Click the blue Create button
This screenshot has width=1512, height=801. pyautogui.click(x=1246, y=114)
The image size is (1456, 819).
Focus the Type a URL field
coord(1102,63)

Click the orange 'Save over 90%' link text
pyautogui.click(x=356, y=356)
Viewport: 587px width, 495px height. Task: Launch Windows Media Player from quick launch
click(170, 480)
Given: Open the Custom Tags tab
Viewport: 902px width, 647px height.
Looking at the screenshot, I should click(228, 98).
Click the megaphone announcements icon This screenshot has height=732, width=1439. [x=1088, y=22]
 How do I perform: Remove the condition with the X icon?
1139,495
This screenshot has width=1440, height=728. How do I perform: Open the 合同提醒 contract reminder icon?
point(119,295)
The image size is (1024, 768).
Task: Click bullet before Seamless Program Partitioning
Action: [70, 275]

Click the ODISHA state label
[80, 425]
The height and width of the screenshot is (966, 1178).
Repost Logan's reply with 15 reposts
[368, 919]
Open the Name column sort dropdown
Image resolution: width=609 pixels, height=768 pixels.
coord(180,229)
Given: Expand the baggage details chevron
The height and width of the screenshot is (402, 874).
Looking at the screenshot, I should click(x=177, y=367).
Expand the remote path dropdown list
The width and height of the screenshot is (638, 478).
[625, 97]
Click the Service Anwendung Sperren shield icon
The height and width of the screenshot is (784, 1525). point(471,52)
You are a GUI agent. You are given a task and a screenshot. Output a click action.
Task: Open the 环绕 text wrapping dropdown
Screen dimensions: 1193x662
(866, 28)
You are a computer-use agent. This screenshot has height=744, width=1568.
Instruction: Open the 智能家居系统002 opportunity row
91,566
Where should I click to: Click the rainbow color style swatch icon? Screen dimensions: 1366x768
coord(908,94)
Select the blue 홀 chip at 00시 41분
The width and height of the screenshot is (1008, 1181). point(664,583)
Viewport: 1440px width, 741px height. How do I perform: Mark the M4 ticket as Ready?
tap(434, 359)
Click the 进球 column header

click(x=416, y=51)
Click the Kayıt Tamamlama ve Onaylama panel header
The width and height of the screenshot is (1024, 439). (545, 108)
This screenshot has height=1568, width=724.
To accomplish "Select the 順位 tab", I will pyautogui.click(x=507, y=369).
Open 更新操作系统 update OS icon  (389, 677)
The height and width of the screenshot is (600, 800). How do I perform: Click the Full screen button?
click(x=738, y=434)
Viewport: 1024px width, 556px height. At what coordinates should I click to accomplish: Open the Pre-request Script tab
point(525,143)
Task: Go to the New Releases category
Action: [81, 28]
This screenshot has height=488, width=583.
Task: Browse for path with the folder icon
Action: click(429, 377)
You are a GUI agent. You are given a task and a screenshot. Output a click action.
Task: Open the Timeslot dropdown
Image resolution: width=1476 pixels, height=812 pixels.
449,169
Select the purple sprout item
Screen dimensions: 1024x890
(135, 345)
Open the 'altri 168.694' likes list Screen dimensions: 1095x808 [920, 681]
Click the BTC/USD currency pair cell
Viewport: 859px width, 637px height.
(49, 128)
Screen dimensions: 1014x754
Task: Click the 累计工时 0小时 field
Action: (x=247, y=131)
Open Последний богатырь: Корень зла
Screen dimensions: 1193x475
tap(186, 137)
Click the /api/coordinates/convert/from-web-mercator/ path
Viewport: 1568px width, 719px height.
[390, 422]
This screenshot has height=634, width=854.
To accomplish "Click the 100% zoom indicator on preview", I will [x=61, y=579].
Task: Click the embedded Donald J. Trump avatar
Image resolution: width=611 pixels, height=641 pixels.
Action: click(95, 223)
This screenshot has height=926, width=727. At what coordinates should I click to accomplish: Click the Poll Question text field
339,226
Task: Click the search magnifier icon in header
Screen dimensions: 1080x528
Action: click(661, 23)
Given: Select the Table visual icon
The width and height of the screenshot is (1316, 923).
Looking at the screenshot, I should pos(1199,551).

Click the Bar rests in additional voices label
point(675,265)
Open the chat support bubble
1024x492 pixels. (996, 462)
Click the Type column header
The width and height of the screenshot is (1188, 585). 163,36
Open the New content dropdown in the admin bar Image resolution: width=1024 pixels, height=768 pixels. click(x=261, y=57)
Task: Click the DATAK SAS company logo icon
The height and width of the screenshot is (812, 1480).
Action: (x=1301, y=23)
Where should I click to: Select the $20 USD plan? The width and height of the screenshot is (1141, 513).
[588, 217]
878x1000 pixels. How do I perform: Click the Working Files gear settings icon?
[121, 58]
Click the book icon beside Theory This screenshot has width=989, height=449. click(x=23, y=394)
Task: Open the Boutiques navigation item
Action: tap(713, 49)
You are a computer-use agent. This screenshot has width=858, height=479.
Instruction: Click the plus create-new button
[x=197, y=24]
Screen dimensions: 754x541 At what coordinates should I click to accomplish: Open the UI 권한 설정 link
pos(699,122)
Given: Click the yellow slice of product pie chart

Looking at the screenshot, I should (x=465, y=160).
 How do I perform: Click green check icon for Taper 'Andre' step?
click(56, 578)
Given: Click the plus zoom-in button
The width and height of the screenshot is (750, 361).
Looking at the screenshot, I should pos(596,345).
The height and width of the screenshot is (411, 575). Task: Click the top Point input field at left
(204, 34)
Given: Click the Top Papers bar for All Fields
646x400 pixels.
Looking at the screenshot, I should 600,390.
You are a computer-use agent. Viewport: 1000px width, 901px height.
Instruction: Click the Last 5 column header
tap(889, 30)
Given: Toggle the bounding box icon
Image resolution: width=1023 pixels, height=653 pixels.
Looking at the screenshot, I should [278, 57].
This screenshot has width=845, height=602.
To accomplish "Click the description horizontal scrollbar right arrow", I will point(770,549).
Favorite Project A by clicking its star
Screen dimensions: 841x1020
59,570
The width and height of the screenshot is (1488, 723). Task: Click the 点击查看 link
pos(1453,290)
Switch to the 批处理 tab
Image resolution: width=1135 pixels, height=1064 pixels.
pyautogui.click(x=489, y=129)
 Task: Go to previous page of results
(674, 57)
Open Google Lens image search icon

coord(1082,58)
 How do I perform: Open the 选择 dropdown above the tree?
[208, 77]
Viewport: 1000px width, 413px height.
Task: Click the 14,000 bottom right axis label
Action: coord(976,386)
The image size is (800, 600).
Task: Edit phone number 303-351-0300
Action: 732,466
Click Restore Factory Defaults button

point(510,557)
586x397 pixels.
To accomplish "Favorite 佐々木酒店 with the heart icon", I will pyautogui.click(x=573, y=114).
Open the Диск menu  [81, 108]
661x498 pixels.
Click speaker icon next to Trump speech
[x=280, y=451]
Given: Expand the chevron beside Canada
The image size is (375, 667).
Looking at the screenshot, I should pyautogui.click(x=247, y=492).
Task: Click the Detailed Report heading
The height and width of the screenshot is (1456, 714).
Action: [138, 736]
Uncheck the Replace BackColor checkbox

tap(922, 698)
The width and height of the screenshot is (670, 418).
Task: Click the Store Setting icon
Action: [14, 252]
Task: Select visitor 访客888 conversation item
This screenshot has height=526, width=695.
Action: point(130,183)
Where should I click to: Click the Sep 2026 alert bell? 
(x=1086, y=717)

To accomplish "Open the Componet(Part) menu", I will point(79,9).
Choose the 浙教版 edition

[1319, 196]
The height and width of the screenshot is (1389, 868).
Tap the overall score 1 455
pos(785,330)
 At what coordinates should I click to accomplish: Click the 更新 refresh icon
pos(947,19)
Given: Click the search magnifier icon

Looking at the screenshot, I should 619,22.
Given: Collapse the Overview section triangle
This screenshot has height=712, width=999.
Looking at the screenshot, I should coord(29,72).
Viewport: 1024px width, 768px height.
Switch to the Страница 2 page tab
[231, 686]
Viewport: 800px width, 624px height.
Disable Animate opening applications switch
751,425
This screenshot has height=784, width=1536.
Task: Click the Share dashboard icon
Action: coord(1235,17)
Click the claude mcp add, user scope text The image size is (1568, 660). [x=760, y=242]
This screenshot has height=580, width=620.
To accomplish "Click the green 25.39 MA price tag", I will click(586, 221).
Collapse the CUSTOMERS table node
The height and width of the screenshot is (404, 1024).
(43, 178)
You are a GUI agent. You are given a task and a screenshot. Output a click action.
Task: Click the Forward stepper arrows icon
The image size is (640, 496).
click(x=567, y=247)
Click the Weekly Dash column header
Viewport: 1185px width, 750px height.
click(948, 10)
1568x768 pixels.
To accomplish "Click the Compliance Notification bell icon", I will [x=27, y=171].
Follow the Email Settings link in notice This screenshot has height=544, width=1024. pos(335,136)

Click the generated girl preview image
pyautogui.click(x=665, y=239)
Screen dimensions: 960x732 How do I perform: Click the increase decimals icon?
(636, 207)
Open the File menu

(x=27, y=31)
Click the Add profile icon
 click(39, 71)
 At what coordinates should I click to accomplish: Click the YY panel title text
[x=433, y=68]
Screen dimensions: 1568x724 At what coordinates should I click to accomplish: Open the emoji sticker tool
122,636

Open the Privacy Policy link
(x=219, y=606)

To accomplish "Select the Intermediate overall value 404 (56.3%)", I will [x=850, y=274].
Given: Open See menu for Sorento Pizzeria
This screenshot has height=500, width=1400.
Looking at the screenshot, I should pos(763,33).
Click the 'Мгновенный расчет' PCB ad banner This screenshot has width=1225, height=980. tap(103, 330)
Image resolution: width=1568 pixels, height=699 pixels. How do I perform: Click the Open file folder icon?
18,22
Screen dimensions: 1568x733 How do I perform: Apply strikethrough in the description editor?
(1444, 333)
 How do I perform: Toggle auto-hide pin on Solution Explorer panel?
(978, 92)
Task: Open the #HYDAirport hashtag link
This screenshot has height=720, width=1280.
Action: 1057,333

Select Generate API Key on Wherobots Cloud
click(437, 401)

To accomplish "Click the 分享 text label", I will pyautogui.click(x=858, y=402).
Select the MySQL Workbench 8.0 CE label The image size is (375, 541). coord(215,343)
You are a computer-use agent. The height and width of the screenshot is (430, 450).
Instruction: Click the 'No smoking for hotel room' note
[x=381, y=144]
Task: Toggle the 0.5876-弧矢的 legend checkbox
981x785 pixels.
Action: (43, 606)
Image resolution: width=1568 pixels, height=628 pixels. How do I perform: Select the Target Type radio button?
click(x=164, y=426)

________

● Prompt: Note down each line above where the word "Collapse" occurs.

● Your response:
Given: Collapse the Overview section triangle
Collapse the CUSTOMERS table node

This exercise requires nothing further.